I was never any good with maths and this just puzzles me!

I have date starting from 100 down column B with the date in column A.

The last number is 117.50.

I make this an increase of 17.5%....however each day it may have moved
down 1% or up 2%. When I summate all the daily percentage changes I
was expecting to see 17.5% however I can see around 20%.

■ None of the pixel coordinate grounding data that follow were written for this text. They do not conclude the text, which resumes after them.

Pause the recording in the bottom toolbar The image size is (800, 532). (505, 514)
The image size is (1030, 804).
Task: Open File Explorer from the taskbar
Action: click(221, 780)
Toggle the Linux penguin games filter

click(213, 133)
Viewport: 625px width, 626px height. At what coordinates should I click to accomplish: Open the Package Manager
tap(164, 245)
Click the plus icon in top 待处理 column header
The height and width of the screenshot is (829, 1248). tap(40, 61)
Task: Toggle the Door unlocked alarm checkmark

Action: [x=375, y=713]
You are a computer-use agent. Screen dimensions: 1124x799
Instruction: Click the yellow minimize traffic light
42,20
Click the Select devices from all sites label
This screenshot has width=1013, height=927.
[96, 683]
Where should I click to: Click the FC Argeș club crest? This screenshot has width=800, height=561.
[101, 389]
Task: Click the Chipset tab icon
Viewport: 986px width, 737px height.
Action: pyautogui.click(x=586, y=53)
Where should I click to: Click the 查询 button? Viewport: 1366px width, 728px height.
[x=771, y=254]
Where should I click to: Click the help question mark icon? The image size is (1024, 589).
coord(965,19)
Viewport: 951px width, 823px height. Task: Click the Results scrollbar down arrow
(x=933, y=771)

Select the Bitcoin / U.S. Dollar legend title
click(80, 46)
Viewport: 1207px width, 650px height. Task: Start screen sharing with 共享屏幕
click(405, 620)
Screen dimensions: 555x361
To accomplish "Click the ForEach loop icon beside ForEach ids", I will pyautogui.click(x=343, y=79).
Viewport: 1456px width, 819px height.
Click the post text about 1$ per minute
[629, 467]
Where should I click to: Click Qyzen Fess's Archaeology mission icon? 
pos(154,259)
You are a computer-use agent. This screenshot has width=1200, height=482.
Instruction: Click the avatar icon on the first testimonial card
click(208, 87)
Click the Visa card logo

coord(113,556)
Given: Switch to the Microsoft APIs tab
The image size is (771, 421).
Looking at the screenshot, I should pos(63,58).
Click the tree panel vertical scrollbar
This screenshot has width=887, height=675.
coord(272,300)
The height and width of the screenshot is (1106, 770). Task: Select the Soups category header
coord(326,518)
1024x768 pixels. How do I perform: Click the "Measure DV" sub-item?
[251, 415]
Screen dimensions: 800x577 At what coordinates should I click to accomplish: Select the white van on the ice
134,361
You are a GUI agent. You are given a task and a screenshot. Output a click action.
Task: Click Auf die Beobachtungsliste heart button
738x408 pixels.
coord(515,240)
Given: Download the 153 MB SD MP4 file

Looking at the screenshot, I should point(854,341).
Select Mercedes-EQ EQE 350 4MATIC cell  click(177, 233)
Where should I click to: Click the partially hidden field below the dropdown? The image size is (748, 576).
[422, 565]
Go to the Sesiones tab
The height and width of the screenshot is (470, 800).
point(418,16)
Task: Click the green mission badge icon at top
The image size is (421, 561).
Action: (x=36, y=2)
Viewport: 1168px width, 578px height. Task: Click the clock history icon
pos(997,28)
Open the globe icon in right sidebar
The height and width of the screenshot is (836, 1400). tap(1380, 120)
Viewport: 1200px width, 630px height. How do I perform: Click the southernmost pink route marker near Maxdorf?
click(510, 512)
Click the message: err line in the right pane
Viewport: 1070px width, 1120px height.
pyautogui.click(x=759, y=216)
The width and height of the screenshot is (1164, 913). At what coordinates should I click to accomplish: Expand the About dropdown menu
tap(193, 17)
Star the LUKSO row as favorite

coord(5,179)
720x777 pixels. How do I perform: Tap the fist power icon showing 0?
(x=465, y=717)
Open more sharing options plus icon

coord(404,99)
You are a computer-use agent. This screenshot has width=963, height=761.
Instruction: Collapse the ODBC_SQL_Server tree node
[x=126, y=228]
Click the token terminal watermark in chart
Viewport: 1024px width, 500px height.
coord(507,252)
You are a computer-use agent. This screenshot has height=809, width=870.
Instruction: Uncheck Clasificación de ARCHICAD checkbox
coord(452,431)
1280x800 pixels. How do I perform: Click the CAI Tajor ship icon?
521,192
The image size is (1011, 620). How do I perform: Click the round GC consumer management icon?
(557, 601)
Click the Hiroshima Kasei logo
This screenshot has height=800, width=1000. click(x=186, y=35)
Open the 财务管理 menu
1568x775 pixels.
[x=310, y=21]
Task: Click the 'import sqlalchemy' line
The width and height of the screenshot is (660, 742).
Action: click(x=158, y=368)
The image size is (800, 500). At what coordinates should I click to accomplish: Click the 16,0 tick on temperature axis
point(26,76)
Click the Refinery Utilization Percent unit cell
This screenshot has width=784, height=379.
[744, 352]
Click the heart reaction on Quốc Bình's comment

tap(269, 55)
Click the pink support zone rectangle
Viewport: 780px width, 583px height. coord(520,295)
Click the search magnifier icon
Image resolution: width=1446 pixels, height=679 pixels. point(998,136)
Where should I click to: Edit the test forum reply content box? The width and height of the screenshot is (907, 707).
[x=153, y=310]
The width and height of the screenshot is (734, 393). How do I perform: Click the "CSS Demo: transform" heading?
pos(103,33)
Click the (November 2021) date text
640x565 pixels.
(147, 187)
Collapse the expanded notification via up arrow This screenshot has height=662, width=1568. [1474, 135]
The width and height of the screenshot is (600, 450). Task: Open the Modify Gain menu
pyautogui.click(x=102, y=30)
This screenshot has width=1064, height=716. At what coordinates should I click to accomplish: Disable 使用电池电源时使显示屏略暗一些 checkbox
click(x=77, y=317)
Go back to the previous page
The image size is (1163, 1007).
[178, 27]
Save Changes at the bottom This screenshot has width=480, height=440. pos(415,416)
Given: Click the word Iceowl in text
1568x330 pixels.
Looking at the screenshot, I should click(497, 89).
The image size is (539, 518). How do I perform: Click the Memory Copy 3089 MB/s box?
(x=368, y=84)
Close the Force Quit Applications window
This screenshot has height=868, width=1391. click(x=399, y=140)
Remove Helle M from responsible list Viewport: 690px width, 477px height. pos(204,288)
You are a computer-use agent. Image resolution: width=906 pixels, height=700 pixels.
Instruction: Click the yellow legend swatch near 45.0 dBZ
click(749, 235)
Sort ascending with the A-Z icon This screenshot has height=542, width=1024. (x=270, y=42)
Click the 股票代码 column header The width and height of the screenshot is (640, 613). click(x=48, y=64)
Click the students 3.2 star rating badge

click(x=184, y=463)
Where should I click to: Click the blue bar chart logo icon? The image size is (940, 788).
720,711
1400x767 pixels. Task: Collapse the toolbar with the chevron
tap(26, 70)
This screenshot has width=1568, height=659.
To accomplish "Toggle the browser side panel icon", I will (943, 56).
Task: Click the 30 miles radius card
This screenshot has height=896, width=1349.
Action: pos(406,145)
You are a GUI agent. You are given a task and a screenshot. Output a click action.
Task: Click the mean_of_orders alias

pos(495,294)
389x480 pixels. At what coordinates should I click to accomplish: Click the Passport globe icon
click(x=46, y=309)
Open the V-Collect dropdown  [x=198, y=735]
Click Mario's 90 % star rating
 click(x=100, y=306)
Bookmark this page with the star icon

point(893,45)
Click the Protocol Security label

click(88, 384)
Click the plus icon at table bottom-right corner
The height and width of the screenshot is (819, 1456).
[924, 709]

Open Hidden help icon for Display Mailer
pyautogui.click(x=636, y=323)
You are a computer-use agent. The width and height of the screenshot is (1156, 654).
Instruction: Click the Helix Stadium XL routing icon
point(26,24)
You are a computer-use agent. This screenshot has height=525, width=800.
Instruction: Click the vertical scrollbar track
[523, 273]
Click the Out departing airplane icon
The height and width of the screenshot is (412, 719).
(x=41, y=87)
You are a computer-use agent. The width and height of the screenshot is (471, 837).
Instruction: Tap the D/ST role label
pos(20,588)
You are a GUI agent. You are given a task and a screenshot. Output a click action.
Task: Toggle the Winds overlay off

The formulas are all correct but I really need to know how to work out
the daily percentage change AND the cumulative percentage change from
100.

I hope someone can assist me.

S
 
B

Bernard Liengme

That's the way the math goes. You seem to be comparing apples & oranges. Try
this:
In A1:A10 enter the numbers 100, 101,102,...110
In B2 enter =(A2-A1)/A1 and format as percent, to find the increase in one
period;
Copy this down the column; you get 1.00%, 0.99%, ....0.92%
The ten percentages sum to 9.58% while the change over the entire period is
(110-100)/100 = 10.00%
best wishes
 
S

ShaneDevenshire

Hi,

I think what you are asking is why the cumuliative percent change does not
equal the sum of the individual percent changes?

Example:

Suppose you buy a $100 shirt which says 50% off - the cost would be $50.
But suppose there was a sign that said for today only take an additional 50%
off - what would your cost be? 50%+50%=100%? true but not the correct
answer. The second 50% is applied against the $50 cost or 50%*$50 = $25.
The shirt will cost $25%. What was your total saving $75 or 75/100 = 75%
 
E

Erik Veldkamp

To track the cumulative percent change, add 100% to the daily percent
change, then multiply (not sum).

100 100%
110 10% 110% 110%
115 5% 105% 115%
125 9% 109% 125%


so 109% * 115% = 125%. Subtract again 100% to get 25%
 
J

joeu2004

I have date starting from 100 down column B with the date in column A.
The last number is 117.50.

I make this an increase of 17.5%....however each day it may have moved
down 1% or up 2%.  When I summate all the daily percentage changes I
was expecting to see 17.5% however I can see around 20%.

You cannot sum daily percentage changes and expect that to equal the
cumulative change. Instead, you multiply the daily change.

Actually, you multiply 1 plus daily change, then subtract 1. Consider
the following simple sequence: 100, 110, 90. The interval changes
are +10% and -18.18%. The cumulative change is (1+10%)*(1-18.18%) =
-10%. (Of course, "-18.18%" is really 90/110-1.)

One way to do that is with the following array formula (commit with
ctrl-shift-Enter):

=PRODUCT(B2:B100 / B1:B99) - 1

where B1:B100 is the data (100, 110, and 90 in my example).

However, PRODUCT has poor numerical characteristics for large data.
That can be avoided by computing the sum of the log, then computing
the antilog. Big words; easier to write (again, an array formula):

=10 ^ SUM(LOG(B2:B100 / B1:B99)) - 1

Of course, format the result as Percentage.

HTH.
 
J

joeu2004

PS....

However, PRODUCT has poor numerical characteristics for large data.
That can be avoided by computing the sum of the log, then computing
the antilog.  Big words; easier to write (again, an array formula):
=10 ^ SUM(LOG(B2:B100 / B1:B99)) - 1

You can avoid the array formula by entering the following normal
format (commit with just Enter):

=10 ^ SUMPRODUCT(LOG(B2:B100 / B1:B99)) - 1
 
J

joeu2004

Errata....

Actually, you multiply 1 plus daily change, then subtract 1.  Consider
the following simple sequence:  100, 110, 90.  The interval changes
are +10% and -18.18%.  The cumulative change is (1+10%)*(1-18.18%) =
-10%.  (Of course, "-18.18%" is really 90/110-1.)

Obvious typo: forgot to "then subtract 1". Klunk! The cumulative
change evaluation should read: (1+10%)*(1-18.18%) - 1 = -10%.